◆ Work order: Restate only the tail of the data below, starting at the line that contains "Where should I click to: Open" and including the last line, word for word.

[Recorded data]
= Beginning of Section =

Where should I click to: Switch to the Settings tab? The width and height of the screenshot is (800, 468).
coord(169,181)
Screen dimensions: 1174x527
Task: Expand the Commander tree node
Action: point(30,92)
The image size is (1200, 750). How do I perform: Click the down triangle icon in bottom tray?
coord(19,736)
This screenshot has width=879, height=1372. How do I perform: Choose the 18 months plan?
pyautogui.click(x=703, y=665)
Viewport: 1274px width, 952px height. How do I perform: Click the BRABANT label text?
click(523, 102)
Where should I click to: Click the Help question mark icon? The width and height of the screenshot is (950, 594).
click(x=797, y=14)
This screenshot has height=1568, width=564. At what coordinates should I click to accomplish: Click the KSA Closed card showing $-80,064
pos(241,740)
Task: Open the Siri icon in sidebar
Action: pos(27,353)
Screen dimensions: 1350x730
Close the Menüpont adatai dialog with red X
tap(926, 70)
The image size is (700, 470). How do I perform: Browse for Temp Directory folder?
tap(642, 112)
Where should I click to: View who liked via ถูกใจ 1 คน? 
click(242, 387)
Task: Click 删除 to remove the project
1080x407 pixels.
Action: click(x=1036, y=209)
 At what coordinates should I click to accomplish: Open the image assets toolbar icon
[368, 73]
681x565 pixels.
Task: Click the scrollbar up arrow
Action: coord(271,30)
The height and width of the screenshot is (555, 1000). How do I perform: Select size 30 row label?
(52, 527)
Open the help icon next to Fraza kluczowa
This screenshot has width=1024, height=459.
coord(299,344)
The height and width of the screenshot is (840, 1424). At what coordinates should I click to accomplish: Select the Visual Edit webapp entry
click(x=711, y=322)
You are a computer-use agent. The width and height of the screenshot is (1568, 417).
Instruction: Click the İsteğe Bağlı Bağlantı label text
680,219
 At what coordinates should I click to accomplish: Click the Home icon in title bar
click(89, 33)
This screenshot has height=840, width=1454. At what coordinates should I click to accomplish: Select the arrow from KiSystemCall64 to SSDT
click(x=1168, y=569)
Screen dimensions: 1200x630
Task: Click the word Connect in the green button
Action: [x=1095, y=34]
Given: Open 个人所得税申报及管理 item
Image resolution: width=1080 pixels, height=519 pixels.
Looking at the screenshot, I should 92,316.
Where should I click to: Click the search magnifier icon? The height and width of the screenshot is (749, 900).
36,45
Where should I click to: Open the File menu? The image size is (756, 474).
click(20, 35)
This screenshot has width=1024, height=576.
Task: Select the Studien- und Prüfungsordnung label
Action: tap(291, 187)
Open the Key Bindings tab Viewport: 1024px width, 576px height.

= End of Section =

◆ Problem solution:
Where should I click to: Open the File menu? The image size is (756, 474).
click(20, 35)
This screenshot has width=1024, height=576.
Task: Select the Studien- und Prüfungsordnung label
Action: tap(291, 187)
Open the Key Bindings tab Viewport: 1024px width, 576px height.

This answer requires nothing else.